What we found is pleasing, if I do say so myself. First, we built a catalog of genes essential for Hnea to grow. This is the first essential gene catalog in a bacterial chemotroph. These genes basically make sense by eye - all the stuff you’d expect to be essential (the ribosome, DNA replication, central carbon metabolism) is essential. Second - we found that all the known CCM genes, i.e. all the components of the carboxysome and their transcriptional regulators, were essential for CCM function. That is - knockouts of these genes produced a mutant that only grew in elevated CO2. This is called a high-CO2 requiring (HCR) phenotype and is a hallmark of CCM genes. Finally, we found a few genes that had not (at the time we did the screen) been clearly associated with the proteobacterial CCM.

## EXERCISE REQUIREMENTS
Answer these questions about the passage on Hnea genes:
(a) The essential gene catalog is the first one built in what kind of organism?
(b) What three things does the passage list as expected to be essential?
(c) What does HCR stand for?
The lines that follow have no connection to the passage on Hnea genes.

Stored records
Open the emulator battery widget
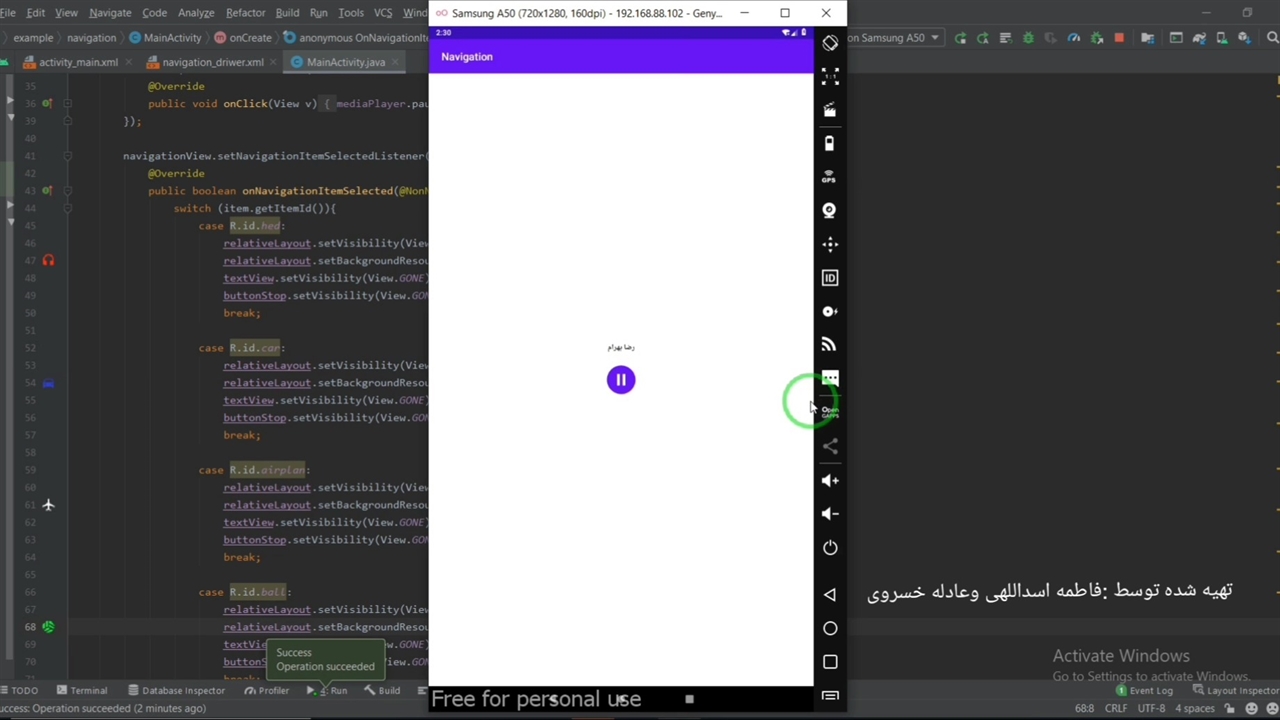1280x720 pixels. 829,143
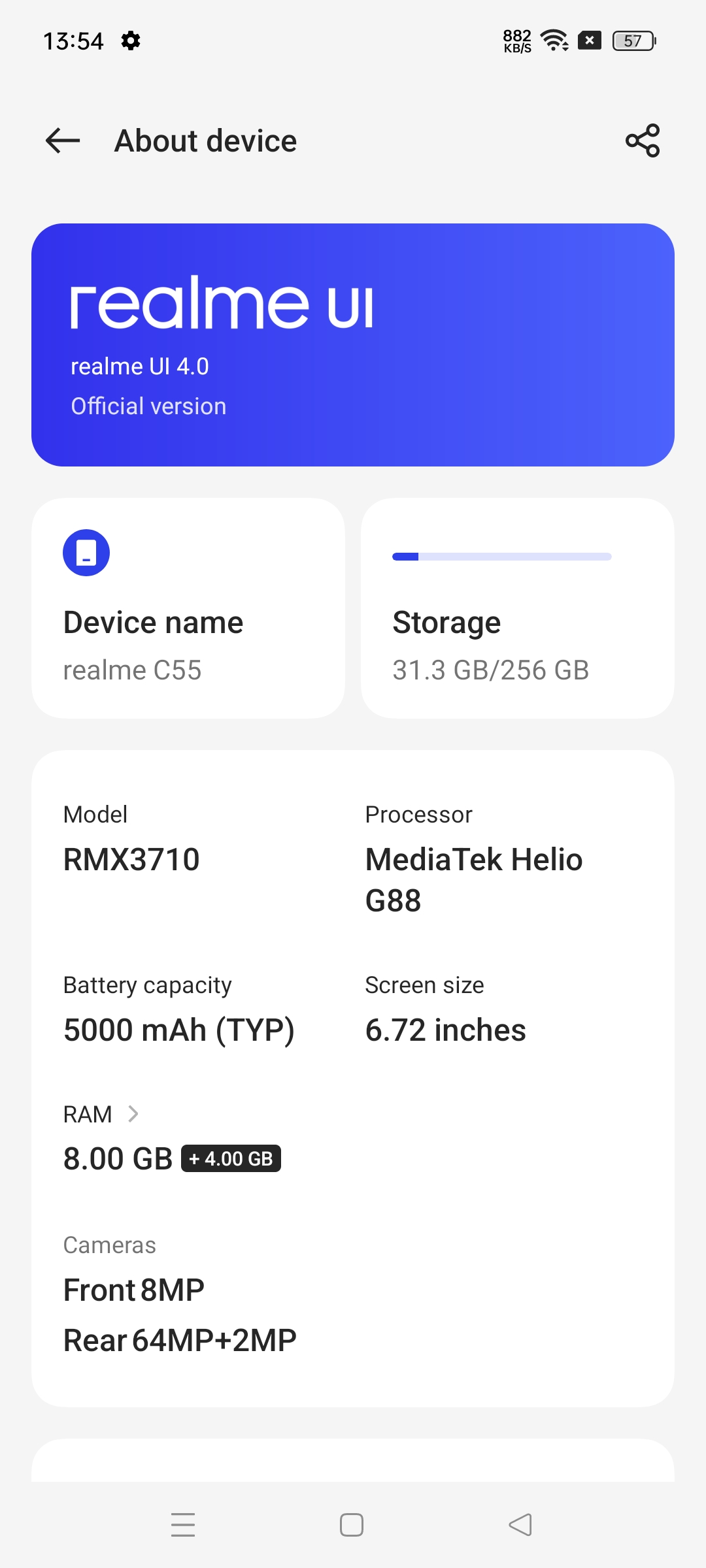The image size is (706, 1568).
Task: Tap the 5000 mAh battery capacity entry
Action: 179,1030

## RESPONSE TO THIS EXERCISE
(a) A bacterial chemotroph
(b) The ribosome, DNA replication, and central carbon metabolism
(c) High-CO2 requiring